Stay at home Dad: The Recap
Jan 18, 2014 • ∞
When Lindsey went back to work for the first time since Kaitlyn was born I took a week off to help manage the transition. I shared the daily challenges and experiences here:
First and foremost - I knew that what Lindsey did by staying at home when I went back to work in October was impressive, but having lived a small sample of that reality, I’m now even more impressed. There’s really no way to understand how draining it is to be completely responsible for the entirety of another person unless you’ve done it. While that responsibility at times can feel like an unbelievably heavy burden, I feel like it also comes with an immense sense of pride. And of course, there are moments of joy. I’ve never heard a sound as sweet as that of a baby cooing, babbling, and giggling and I’ve never seen something that can melt my heart faster than a coy smile that creeps up at the edges of my daughter’s face and then blooms into a wide toothless smile. But as great as those moments are I have to admit that there are as many, and maybe more, moments of frustration. My point is that its hard, very hard. If you’re a parent and it wasn’t hard for you… well you were either very lucky or you’re a better person than I am. Either way I’m happy for you, and please don’t judge me too harshly.
With that said I really enjoyed spending the week taking care of my daughter and I would be happy to do it again if Lindsey’s work situation required it. I think I would even be willing, if Lindsey wanted to and our financial situation could bear it, to be a “stay at home dad” full-time. I would definitely need to have time where I was “off” but I think it could be a lot of fun. I think I would also end up working on a lot of side-projects including writing more often. I’m not really very good at taking naps in the middle of the day - once I’m up I tend to want to stay up - so I think I would use the time when she naps to work on projects. Its possible that I would ultimately HAVE to take naps, but this is all very hypothetical and not very likely at this point.
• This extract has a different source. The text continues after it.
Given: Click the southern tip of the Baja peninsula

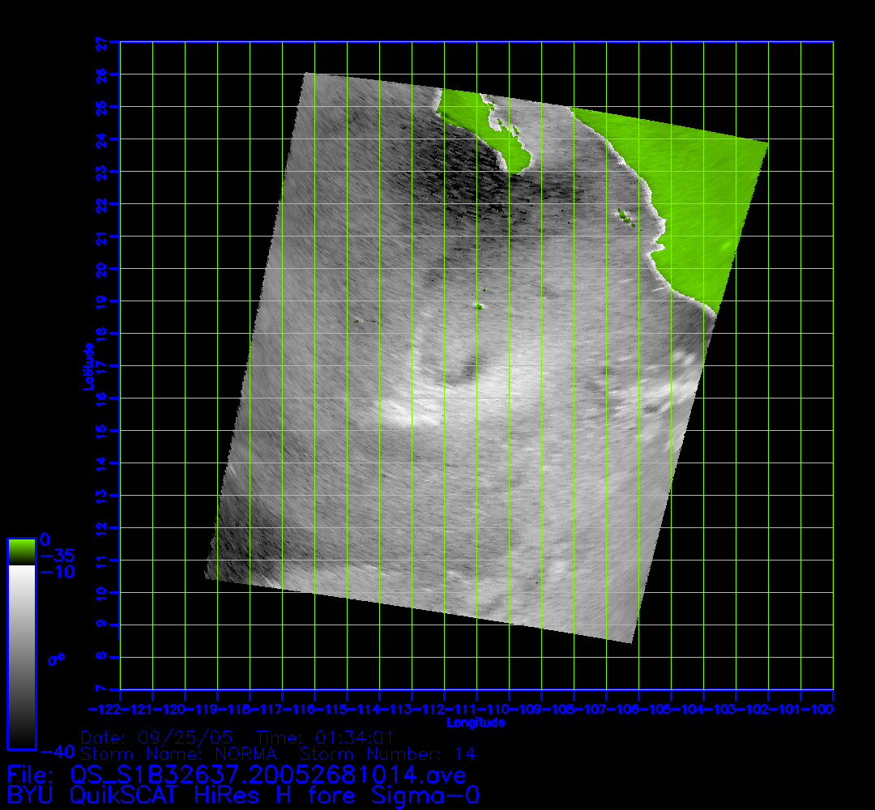Looking at the screenshot, I should [514, 168].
Finally, if you’ve been following Lindsey’s blog or read what I wrote about the trauma she suffered after giving birth you know that I came very close to doing this on my own. While I’m still working through the emotions (mostly anger) about what happened I can’t help but be grateful every day that Lindsey is still with me. I wish I could say that I can’t imagine doing this without her, but one of the horrible things about sitting in the hospital when she was still in the ICU was that I was forced to deal with the possibility that she might not come home. I know that our combined families would have been there to support me - they’ve been amazingly helpful as it is - but I would not handle taking care of Kaitlyn full time even half as well as Lindsey does. I’m blessed with a beautiful daughter, a supportive family that is very involved in our lives, and a strong, beautiful wife who now puts up with taking care of two babies.